LaToya Ruby Frazier: Selected Works
May 14 - July 09, 2015
  • Grandma Ruby and Me, 2005, from The Notion of Family
LaToya Ruby Frazier (born in Braddock, Pennsylvania, 1982) received her BFA in photography and graphic design in 2004 at Edinboro University of Pennsylvania, and her MFA in 2007 from the College of Visual and Performing Arts at Syracuse University, New York. In 2011, Frazier completed the Whitney Museum of American Art Independent Study Program and shortly thereafter was appointed Critic in Photography at the Yale University School of Art. Currently she is an Assistant Professor in Photography at the School of the Art Institute of Chicago. Her first New York solo exhibition, A Haunted Capital, was held at the Brooklyn Museum in 2013. Frazier has received numerous grants and awards, including a 2014 Guggenheim Fellowship and a 2015 TED Fellowship.

In Aperture Gallery’s Bookstore

In celebration of LaToya Ruby Frazier’s first book, The Notion of Family (Aperture, 2014), and in honor of her recently received Infinity Award for Publication (presented by the International Center of Photography), Aperture Foundation presents a selection of photographs and videos related to the publication and to Frazier’s ongoing work.

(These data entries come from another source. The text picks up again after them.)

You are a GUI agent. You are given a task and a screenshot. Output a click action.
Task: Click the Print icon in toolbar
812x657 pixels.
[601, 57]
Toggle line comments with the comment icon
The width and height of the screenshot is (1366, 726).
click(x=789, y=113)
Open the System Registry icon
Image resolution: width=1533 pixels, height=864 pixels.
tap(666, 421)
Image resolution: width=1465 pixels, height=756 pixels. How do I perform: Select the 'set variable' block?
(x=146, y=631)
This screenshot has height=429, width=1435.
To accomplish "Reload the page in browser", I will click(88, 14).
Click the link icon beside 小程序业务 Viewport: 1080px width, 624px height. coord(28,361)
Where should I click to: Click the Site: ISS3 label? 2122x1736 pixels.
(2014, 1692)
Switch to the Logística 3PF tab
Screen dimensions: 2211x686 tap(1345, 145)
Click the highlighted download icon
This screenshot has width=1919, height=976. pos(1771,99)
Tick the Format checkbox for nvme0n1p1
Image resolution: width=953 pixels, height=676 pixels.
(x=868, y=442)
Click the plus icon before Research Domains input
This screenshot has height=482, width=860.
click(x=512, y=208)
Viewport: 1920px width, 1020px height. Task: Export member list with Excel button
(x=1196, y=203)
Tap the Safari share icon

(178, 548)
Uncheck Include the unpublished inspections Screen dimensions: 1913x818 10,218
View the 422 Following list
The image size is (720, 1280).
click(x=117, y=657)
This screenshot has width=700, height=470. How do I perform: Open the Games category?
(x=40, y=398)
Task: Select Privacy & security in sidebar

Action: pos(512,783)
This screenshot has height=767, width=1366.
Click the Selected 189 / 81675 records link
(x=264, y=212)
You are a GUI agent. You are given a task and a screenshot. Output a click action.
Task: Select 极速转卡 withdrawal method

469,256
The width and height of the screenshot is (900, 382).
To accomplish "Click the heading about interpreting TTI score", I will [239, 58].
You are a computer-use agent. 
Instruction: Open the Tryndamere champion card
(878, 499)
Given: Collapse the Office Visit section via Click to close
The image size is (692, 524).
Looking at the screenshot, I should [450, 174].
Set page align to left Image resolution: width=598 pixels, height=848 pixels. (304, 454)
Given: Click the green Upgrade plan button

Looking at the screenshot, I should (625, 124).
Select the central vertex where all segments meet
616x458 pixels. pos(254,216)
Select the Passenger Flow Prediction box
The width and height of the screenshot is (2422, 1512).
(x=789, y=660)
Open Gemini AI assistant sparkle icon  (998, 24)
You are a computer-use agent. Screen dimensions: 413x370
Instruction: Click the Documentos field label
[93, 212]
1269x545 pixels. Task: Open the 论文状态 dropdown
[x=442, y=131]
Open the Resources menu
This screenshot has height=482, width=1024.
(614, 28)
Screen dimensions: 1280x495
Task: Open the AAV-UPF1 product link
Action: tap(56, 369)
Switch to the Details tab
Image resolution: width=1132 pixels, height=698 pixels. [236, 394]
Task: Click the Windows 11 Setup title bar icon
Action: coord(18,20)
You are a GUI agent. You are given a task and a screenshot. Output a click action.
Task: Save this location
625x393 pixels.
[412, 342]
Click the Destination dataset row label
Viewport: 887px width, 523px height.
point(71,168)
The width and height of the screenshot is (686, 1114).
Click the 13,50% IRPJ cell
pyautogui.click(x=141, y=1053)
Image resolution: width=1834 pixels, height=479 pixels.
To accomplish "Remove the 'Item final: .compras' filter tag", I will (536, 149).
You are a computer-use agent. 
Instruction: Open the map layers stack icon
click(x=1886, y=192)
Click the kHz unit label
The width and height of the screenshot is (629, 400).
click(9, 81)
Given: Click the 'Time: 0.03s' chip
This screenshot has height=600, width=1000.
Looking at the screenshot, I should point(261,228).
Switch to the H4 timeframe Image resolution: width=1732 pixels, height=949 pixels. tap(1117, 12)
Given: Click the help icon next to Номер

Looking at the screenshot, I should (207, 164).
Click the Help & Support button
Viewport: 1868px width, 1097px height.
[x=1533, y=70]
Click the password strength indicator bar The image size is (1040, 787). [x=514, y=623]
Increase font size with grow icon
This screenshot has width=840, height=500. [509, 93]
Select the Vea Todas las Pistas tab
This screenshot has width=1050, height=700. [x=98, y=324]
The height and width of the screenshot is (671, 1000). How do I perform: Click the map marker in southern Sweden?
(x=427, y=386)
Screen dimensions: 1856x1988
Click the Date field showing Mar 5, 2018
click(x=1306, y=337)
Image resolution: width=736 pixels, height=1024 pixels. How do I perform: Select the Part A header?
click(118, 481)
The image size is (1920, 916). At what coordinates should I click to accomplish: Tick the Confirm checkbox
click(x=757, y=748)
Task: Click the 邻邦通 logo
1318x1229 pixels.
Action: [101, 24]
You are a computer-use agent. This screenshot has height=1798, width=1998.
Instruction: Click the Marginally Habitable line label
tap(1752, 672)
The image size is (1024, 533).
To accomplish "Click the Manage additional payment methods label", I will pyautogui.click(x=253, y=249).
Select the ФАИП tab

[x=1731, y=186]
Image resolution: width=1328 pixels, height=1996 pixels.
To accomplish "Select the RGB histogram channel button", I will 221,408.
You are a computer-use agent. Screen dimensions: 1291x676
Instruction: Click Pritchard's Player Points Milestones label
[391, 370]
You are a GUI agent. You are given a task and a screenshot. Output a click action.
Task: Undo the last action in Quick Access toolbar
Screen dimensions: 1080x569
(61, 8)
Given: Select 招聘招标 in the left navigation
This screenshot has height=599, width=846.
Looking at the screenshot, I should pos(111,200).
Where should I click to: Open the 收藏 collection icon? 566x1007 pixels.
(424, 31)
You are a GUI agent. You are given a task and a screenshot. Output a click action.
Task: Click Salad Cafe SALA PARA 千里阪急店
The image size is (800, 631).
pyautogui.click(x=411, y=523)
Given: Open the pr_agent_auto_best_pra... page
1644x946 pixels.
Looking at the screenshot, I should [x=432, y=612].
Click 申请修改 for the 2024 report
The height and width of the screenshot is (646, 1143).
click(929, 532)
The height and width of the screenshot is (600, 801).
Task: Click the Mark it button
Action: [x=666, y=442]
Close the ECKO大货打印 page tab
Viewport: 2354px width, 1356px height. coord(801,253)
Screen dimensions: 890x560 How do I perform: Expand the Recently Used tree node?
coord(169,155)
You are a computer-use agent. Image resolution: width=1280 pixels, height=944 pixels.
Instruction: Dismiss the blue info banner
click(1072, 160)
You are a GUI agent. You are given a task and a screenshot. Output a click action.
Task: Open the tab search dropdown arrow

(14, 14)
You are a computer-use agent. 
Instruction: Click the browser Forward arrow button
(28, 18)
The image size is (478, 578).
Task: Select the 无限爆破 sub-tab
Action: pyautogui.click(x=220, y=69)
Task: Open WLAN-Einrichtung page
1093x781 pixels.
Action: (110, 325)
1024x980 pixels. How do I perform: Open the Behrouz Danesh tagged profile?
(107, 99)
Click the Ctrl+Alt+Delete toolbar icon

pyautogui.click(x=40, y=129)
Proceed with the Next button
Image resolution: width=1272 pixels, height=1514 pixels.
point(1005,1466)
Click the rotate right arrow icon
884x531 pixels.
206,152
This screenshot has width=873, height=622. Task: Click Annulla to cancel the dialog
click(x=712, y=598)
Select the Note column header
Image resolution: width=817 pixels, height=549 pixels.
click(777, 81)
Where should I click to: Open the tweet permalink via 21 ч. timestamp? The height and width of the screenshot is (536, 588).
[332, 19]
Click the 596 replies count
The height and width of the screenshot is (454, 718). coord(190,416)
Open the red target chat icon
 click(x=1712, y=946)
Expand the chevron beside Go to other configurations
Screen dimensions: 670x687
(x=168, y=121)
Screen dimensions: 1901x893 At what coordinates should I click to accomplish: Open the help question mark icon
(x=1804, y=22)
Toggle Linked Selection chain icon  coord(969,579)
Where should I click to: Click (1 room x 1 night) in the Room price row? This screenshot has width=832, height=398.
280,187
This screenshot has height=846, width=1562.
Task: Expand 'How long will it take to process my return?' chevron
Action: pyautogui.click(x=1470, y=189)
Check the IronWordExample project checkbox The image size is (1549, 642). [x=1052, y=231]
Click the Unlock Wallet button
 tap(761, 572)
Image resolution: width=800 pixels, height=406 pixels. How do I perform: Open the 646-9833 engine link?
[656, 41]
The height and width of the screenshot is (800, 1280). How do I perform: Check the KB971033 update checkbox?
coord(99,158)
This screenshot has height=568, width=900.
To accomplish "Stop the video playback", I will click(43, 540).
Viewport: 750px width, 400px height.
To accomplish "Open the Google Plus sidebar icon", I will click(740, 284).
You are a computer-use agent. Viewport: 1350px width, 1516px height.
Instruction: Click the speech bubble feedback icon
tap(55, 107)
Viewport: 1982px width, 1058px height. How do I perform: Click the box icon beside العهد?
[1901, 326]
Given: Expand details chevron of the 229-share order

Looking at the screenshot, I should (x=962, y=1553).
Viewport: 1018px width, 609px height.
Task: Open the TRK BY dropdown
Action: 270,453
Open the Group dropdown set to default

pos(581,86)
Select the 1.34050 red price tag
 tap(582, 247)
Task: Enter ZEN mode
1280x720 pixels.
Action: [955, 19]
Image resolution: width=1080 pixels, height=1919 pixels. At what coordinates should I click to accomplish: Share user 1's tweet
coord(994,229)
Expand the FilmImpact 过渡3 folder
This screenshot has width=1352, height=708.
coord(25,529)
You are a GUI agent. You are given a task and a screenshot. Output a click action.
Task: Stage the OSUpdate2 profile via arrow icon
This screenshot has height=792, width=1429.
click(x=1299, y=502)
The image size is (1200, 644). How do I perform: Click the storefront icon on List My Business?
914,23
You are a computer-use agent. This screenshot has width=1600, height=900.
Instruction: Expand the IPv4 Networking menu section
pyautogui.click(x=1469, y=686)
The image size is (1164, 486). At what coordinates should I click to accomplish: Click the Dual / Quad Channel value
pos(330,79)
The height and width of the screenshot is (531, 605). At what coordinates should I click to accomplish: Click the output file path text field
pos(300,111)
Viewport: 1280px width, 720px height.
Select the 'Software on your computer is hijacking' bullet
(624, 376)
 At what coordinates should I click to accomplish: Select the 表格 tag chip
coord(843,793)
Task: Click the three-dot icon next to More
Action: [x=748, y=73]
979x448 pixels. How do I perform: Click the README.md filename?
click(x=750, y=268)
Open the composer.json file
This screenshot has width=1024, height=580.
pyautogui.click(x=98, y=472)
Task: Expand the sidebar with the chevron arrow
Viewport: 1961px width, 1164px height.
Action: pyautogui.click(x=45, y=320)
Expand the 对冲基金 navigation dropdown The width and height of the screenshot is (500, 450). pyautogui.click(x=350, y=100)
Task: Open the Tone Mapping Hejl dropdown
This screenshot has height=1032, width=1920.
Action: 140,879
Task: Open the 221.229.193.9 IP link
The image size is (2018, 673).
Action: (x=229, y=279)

With her work in both photography and video, Frazier offers an incisive exploration of the legacy of racism and economic decline in America’s small towns, as embodied by her hometown of Braddock, Pennsylvania. The work also considers the impact of that decline on the community and on her family, creating a statement both personal and truly political: a complicated layering of and intervention in the histories and narratives of the region.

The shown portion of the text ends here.